Aim of the task
Each of the records that follow needs an exact reproduction.

═══ Given records

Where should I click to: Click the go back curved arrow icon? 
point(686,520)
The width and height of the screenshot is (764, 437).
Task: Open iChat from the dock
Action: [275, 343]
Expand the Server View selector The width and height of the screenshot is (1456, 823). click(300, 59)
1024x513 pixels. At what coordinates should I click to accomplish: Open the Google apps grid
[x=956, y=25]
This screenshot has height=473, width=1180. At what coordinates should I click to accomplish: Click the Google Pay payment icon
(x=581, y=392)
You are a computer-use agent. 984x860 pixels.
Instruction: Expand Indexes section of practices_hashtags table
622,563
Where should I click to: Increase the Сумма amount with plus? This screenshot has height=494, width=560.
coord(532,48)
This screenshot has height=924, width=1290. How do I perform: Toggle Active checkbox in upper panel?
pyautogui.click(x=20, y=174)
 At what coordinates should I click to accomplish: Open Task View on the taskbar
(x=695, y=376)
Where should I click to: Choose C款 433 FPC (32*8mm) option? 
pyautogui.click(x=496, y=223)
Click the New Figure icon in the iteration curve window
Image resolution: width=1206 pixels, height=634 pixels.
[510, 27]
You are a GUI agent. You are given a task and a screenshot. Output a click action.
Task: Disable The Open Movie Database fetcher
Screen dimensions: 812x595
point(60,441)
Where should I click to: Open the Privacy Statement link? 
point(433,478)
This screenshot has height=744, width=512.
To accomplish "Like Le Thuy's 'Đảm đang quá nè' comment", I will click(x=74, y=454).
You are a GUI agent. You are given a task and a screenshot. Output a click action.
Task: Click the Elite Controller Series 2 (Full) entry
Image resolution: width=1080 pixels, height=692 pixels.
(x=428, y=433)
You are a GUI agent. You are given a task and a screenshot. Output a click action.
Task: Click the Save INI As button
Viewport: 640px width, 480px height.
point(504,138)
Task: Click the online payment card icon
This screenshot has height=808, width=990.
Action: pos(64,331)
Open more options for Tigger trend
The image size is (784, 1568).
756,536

══════

Exercise solution
Where should I click to: Click the go back curved arrow icon? 
point(686,520)
The width and height of the screenshot is (764, 437).
Task: Open iChat from the dock
Action: [275, 343]
Expand the Server View selector The width and height of the screenshot is (1456, 823). click(300, 59)
1024x513 pixels. At what coordinates should I click to accomplish: Open the Google apps grid
[x=956, y=25]
This screenshot has height=473, width=1180. At what coordinates should I click to accomplish: Click the Google Pay payment icon
(x=581, y=392)
You are a computer-use agent. 984x860 pixels.
Instruction: Expand Indexes section of practices_hashtags table
622,563
Where should I click to: Increase the Сумма amount with plus? This screenshot has height=494, width=560.
coord(532,48)
This screenshot has height=924, width=1290. How do I perform: Toggle Active checkbox in upper panel?
pyautogui.click(x=20, y=174)
 At what coordinates should I click to accomplish: Open Task View on the taskbar
(x=695, y=376)
Where should I click to: Choose C款 433 FPC (32*8mm) option? 
pyautogui.click(x=496, y=223)
Click the New Figure icon in the iteration curve window
Image resolution: width=1206 pixels, height=634 pixels.
[510, 27]
You are a GUI agent. You are given a task and a screenshot. Output a click action.
Task: Disable The Open Movie Database fetcher
Screen dimensions: 812x595
point(60,441)
Where should I click to: Open the Privacy Statement link? 
point(433,478)
This screenshot has height=744, width=512.
To accomplish "Like Le Thuy's 'Đảm đang quá nè' comment", I will click(x=74, y=454).
You are a GUI agent. You are given a task and a screenshot. Output a click action.
Task: Click the Elite Controller Series 2 (Full) entry
Image resolution: width=1080 pixels, height=692 pixels.
(x=428, y=433)
You are a GUI agent. You are given a task and a screenshot. Output a click action.
Task: Click the Save INI As button
Viewport: 640px width, 480px height.
point(504,138)
Task: Click the online payment card icon
This screenshot has height=808, width=990.
Action: pos(64,331)
Open more options for Tigger trend
The image size is (784, 1568).
756,536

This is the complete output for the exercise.